La mondialisation a mis en concurrence les travailleurs occidentaux avec des travailleurs du monde entier payés beaucoup moins cher. Cette concurrence a exercé une pression permanente à la baisse sur les salaires et les conditions de travail dans les pays développés — une pression que les syndicats et les États ont eu du mal à contenir.

L’automatisation — qui s’accélère avec l’intelligence artificielle — détruit des emplois de classes moyennes qui semblaient pourtant à l’abri. Les cols blancs — comptables, juristes, analystes financiers, diagnosticiens médicaux — découvrent que leurs compétences peuvent être reproduites par des algorithmes à une fraction du coût. Ce mouvement ne fait que commencer.

La financiarisation de l’économie a déplacé la valeur du travail vers le capital. Dans une économie financiarisée, posséder des actifs génère plus de richesse que travailler. Ceux qui possèdent s’enrichissent mécaniquement. Ceux qui ne possèdent que leur force de travail stagnent.

Et la crise écologique ajoute une pression supplémentaire — les ressources naturelles qui rendaient possible la croissance s’épuisent ou se dégradent. L’énergie bon marché qui avait alimenté les Trente Glorieuses appartient au passé.

Les conséquences politiques — ce que nous voyons déjà

La fin de la promesse de la classe moyenne n’est pas seulement un phénomène économique. C’est un cataclysme politique.

Les classes moyennes qui se déclassent ou qui craignent de se déclasser sont le terreau des populismes. Pas parce qu’elles seraient stupides ou manipulées — mais parce qu’elles ont une colère légitime face à des trahisons réelles, et que les partis traditionnels qui ont présidé à cette dégradation n’ont aucune crédibilité pour proposer des solutions.

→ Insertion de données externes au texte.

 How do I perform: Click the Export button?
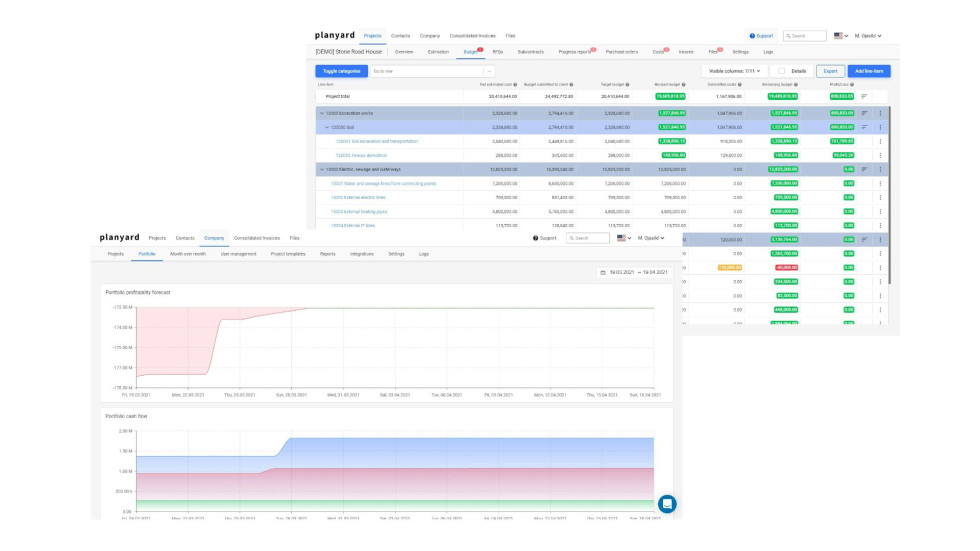(829, 71)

Le Brexit au Royaume-Uni. L’élection de Trump aux États-Unis. La montée des partis d’extrême droite en Europe. Ces phénomènes ont des causes multiples et complexes — mais le déclin de la classe moyenne et la trahison de la promesse des Trente Glorieuses en sont des composantes majeures.

Et cette instabilité politique n’est qu’un avant-goût. À mesure que le déclassement s’accélère — qu’une fraction croissante de la population qui s’était identifiée à la classe moyenne glisse vers la précarité — les tensions politiques et sociales vont s’intensifier.

Ce qui ne reviendra pas — et ce qui peut être construit

Soyons honnêtes — la classe moyenne telle qu’elle existait dans les Trente Glorieuses ne reviendra pas. Les conditions qui l’ont rendue possible — la croissance forte, l’énergie bon marché, la reconstruction d’après-guerre — n’existent plus et n’existeront plus.

Ce qui peut être construit est différent. Pas une restauration du passé — une reconstruction sur d’autres bases.

Une économie qui valorise l’utilité sociale plutôt que la rentabilité financière — qui reconnaît que les enseignants, les soignants, les agriculteurs, les artisans créent de la valeur réelle que les marchés financiers sous-valorisent systématiquement.

Des systèmes de protection sociale adaptés à une économie flexible — qui protègent les personnes plutôt que les emplois, qui donnent la sécurité nécessaire pour prendre des risques et s’adapter.

Un accès universel aux fondamentaux — logement, éducation, santé, retraite — qui ne dépende pas de la capacité à payer.

Et une redéfinition de ce que signifie une bonne vie — qui ne soit pas indexée sur la consommation et l’accumulation, mais sur des valeurs que l’appauvrissement matériel relatif ne peut pas détruire — les relations, la créativité, la participation à une communauté, le lien avec le monde vivant.

Cette redéfinition n’est pas un renoncement — c’est une libération de la prison consumériste dans laquelle la promesse de la classe moyenne nous avait enfermés.

Mais elle demande une transformation culturelle profonde. Et du temps que nous n’avons peut-être pas.